YOUR ASSIGNMENT: Every line containing "page" should be identified and copied from the data below.

::: DATASET ENTRIES :::

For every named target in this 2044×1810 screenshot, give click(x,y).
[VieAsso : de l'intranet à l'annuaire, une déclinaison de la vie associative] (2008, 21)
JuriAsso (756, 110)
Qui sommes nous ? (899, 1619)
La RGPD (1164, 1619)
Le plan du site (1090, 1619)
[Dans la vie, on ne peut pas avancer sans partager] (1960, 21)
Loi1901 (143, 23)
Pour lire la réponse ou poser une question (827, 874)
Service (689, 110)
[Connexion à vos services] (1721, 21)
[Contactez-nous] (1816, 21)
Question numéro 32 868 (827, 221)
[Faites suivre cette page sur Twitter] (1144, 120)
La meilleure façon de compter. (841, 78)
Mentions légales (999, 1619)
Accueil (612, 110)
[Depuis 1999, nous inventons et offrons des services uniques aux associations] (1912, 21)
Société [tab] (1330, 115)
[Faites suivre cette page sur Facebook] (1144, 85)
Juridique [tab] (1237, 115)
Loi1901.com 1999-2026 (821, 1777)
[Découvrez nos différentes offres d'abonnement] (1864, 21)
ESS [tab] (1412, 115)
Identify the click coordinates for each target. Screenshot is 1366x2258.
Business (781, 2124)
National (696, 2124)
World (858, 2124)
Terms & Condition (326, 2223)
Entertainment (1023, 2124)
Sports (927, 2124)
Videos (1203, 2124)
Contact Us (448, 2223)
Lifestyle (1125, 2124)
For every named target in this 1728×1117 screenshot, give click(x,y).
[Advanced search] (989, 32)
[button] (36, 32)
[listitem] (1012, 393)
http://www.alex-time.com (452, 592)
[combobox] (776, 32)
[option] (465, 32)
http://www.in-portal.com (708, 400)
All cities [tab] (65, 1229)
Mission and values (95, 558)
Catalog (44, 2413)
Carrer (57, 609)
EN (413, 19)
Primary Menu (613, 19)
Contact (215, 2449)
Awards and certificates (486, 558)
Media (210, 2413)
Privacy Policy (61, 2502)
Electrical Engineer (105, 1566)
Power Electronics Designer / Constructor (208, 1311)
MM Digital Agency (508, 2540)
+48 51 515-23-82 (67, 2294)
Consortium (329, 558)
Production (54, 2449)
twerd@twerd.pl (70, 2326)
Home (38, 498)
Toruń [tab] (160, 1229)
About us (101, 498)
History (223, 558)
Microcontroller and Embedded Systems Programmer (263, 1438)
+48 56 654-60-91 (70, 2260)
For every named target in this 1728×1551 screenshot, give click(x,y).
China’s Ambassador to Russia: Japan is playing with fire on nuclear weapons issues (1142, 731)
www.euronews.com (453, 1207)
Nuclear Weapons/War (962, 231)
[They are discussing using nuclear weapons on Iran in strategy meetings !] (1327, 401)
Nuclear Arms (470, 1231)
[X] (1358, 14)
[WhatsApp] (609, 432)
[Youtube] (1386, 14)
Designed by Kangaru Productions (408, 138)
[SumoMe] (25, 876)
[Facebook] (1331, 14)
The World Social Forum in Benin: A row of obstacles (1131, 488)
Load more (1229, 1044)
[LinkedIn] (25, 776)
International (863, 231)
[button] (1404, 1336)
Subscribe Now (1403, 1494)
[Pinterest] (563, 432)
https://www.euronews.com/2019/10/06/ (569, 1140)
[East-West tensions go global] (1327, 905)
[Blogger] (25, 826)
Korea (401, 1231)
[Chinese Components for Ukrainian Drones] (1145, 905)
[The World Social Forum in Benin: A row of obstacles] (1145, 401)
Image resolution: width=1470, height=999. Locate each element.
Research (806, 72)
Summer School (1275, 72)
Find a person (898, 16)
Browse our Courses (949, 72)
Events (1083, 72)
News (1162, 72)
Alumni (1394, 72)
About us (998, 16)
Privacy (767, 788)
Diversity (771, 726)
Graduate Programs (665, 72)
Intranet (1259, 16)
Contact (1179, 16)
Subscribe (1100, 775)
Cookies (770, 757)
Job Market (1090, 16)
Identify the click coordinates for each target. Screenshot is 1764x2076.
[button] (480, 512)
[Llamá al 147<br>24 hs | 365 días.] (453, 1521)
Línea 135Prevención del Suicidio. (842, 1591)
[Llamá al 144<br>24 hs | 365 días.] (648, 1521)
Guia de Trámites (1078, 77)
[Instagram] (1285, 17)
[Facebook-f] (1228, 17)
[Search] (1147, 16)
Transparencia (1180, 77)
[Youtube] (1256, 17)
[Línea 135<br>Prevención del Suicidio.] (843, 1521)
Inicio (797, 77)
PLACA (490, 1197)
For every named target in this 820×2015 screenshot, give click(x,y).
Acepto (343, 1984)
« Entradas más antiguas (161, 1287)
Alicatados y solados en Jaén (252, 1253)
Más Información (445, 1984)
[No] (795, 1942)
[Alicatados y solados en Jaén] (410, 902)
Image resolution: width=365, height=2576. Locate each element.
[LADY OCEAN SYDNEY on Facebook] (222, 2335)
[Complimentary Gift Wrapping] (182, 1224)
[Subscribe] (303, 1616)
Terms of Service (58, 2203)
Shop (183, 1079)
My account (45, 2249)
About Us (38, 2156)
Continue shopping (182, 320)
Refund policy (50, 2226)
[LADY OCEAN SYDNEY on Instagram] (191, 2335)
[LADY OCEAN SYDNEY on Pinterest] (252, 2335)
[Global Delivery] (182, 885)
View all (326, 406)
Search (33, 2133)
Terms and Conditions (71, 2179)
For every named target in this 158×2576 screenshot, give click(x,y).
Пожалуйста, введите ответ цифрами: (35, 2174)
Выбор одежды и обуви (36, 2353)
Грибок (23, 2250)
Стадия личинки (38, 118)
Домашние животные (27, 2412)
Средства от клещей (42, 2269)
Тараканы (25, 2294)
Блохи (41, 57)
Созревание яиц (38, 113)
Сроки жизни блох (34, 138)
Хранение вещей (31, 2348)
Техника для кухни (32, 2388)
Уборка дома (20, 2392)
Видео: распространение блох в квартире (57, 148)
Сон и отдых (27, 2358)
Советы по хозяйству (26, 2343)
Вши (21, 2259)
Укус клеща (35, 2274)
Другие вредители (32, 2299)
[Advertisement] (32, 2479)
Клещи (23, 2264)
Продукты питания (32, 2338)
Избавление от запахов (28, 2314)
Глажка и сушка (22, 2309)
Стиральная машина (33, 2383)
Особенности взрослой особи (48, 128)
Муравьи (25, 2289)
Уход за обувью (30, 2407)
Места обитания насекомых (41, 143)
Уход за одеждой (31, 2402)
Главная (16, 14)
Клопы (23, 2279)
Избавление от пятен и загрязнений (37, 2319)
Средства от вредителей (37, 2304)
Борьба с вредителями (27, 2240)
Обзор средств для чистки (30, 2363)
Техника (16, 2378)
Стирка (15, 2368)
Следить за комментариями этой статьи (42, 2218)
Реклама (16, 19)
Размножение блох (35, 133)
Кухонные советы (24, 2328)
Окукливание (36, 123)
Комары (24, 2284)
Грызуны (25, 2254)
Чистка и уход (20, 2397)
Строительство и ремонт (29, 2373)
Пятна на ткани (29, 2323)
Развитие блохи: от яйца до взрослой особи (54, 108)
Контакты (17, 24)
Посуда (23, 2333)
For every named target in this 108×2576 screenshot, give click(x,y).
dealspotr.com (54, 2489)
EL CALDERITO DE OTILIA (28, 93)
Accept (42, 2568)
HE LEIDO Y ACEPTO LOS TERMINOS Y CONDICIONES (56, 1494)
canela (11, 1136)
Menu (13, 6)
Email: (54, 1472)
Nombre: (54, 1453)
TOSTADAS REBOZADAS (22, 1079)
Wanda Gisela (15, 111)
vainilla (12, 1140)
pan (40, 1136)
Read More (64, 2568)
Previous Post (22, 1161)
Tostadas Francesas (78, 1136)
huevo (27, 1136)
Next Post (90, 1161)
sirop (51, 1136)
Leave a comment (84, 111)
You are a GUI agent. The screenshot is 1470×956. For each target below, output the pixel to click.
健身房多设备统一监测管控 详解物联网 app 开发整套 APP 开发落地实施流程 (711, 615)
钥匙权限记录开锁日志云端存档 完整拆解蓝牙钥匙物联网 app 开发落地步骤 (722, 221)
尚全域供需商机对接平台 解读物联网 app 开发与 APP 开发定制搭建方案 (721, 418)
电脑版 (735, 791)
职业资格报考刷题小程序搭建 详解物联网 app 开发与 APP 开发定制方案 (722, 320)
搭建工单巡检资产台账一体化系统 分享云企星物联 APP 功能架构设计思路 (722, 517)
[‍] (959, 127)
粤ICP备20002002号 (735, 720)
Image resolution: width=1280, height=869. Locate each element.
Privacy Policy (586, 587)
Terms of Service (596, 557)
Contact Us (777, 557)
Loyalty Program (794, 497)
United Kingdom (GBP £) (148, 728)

:::

SOLUTION TO THIS EXERCISE:
[Faites suivre cette page sur Twitter] (1144, 120)
[Faites suivre cette page sur Facebook] (1144, 85)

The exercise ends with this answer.